Weaknesses

In my post about the importance of planning ahead, I mentioned my big party today. I don’t think it’s necessarily a weakness to plan ahead for it, but the amount of planning and anxiety I had about it might be, because it reminds me that there are still some foods and situations I have less control over and I therefore allow them to control my life. If I could simply eat a reasonable amount at this party, I wouldn’t have to worry about it, after all.

Parties in general are a weakness to me. This type of party is especially bad. It is for my roommate’s birthday, and it is one of our “fancy” parties. Essentially, an excuse to wear a cocktail dress and drink wine and eat cheese. Cheese is definitely one of my weaker points. I know it is perfectly healthy and fine to include cheese in my diet, but I seriously eat it on like everything. And an excuse to eat it all night? While drinking?! That’s probably just going to be a disaster.

I also decided it would be a good idea to have a partial theme of the party be “decorate your own cupcakes.” I guess I was thinking I would make mini cupcakes then be able to stick to eating one or two. We decided to make regular sized ones so that they are easier to decorate, though. Additionally, one of my friends who decorates cakes is bringing a birthday cake. So much cake. Cake really isn’t one of my weak points, but I still have some trouble with pressure from others, especially in social/party situations (and ESPECIALLY now that I’m “skinny” and “don’t have to worry about it”) to eat more than I should. I’m just hoping to avoid confrontation about the cake, because I know that I myself can hold on to the decision to eat just one cupcake.

Now, I don’t want this post to make it sound like I’m dreading the party or anything. I’m actually looking forward to it! I love dressing up, and we will be playing board games, and one our friends from out of town (the cake bringer) will be here. It will also (unless I get too busy with it) be a good break from my take home test. I just wish that I could get over the issues that party eating causes for me.

In one way, I would consider myself lucky, though. I know that a lot of people struggle with binge eating on a daily basis. Other than these party situations, the only things that really push me to overeat are extremely bad situations (most of the time, stress makes me less hungry,but in a few select cases, it does not), pizza, and Mexican restaurants. And I can even force myself to put half of my food away at Mexican restaurants, sometimes.

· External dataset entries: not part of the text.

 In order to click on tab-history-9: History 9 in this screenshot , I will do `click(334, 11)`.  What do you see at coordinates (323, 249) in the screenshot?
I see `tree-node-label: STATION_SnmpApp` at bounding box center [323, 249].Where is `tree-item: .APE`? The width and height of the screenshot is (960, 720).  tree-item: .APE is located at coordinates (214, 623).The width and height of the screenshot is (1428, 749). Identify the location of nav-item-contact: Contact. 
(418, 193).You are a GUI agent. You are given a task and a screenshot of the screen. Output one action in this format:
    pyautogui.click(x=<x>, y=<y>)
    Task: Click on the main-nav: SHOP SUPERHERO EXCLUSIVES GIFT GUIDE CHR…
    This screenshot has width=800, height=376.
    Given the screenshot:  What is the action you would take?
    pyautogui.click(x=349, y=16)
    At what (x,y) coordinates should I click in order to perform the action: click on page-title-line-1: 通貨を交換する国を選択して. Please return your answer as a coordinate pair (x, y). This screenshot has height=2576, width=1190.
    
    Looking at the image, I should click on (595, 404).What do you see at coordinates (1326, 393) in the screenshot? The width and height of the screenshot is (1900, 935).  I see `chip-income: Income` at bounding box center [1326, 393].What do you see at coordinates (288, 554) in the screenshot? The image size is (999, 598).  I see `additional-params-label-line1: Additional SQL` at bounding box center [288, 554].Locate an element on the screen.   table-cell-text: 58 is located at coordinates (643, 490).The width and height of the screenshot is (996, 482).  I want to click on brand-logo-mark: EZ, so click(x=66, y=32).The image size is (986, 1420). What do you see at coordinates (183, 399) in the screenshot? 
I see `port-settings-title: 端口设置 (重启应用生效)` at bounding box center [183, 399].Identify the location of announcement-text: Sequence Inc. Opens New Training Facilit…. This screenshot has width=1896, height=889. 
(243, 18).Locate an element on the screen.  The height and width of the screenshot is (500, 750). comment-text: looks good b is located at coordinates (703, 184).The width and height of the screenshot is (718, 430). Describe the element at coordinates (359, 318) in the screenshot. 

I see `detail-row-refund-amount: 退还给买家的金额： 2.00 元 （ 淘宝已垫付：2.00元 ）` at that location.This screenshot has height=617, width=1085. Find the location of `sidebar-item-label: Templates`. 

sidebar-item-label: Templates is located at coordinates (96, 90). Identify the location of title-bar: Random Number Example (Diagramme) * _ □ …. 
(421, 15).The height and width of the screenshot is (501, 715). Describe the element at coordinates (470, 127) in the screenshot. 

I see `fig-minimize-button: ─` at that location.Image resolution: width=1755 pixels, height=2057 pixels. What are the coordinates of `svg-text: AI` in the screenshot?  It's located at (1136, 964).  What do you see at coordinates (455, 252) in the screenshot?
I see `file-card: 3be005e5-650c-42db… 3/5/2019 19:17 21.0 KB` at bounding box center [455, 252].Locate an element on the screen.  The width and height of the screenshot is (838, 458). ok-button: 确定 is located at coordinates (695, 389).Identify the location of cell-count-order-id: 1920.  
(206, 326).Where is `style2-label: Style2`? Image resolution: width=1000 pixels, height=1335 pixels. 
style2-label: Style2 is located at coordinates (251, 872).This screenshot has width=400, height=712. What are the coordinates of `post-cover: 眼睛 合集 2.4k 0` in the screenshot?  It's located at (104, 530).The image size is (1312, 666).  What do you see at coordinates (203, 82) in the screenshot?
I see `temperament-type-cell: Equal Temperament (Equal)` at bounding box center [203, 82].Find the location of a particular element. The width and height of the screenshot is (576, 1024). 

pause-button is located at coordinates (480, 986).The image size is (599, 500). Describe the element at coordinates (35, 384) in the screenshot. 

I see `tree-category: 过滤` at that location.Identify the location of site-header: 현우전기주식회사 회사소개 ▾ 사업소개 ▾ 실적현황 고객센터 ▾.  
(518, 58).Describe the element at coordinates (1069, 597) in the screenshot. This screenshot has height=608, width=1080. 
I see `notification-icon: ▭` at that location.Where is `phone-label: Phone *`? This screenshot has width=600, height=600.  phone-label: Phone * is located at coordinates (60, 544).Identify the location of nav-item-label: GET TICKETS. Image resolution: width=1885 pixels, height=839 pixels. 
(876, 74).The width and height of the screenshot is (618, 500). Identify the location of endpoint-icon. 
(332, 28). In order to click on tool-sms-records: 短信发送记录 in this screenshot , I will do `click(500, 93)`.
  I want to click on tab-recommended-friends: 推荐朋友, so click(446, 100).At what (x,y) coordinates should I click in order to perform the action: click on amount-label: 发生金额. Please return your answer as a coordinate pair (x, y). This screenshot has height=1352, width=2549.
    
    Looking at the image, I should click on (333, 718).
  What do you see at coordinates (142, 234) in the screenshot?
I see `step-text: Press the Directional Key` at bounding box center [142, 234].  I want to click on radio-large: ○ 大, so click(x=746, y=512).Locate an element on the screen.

Additionally, I know that I have improved. In the past, I might have said “well, I have too many parties/holidays/days I deem special this month, no healthy eating until next month.” I’ve avoided completely abandoning my new lifestyle for those reasons (I mean, I have bad days, but I mean abandoning it for weeks on end) for about a year and a half now. My “binges” are also way smaller. I found myself bragging last night about how I love pizza so much that I can eat NEARLY HALF of a large pizza if I’m not careful. In the past, half was normal. Plus breadsticks and chips. Now, 3 slices and a breadstick makes me feel sick.

I know this post was a little serious, but sometimes that is necessary. Maintenance isn’t always easy and fun.